● **Extracted records**
····················

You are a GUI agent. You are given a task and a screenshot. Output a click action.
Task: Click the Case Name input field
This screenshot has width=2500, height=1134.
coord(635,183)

····················

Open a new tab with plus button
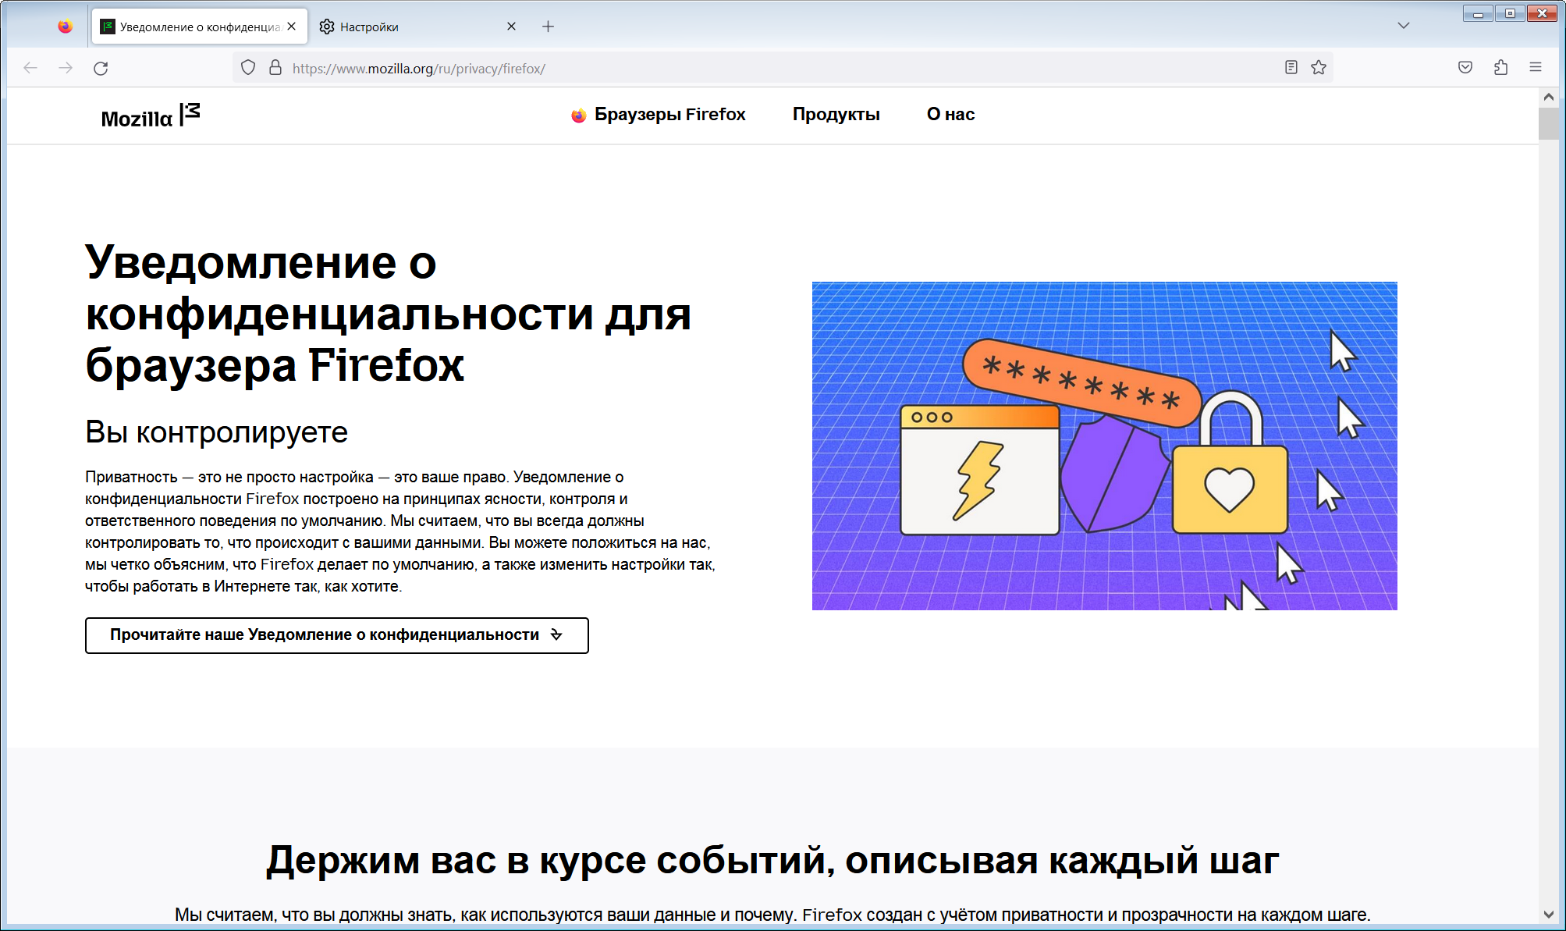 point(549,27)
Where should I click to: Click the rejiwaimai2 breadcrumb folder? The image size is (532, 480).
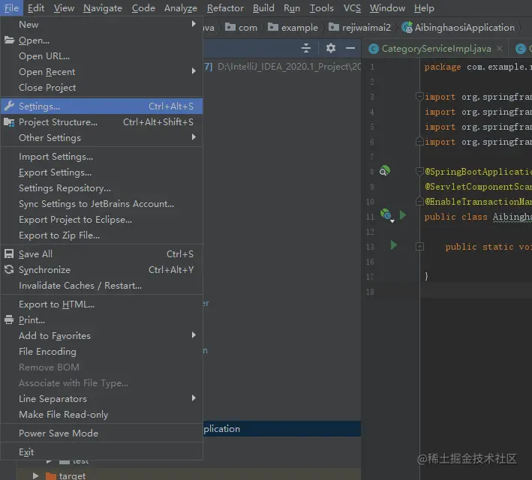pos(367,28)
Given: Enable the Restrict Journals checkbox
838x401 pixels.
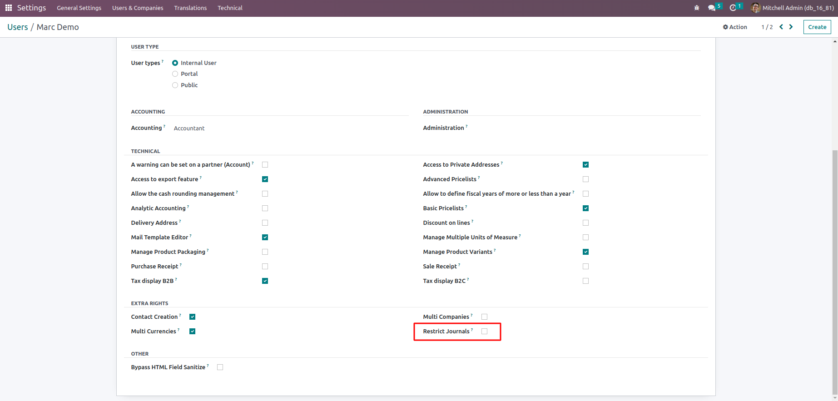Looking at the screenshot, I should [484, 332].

····················

● **Written task**
Recast the material from the line containing "You are a GUI" through the line containing "coord(635,183)" as a JSON list of strings, with one string per line and any blank lines omitted.

● **Response to the task**
[
  "You are a GUI agent. You are given a task and a screenshot. Output a click action.",
  "Task: Click the Case Name input field",
  "This screenshot has width=2500, height=1134.",
  "coord(635,183)"
]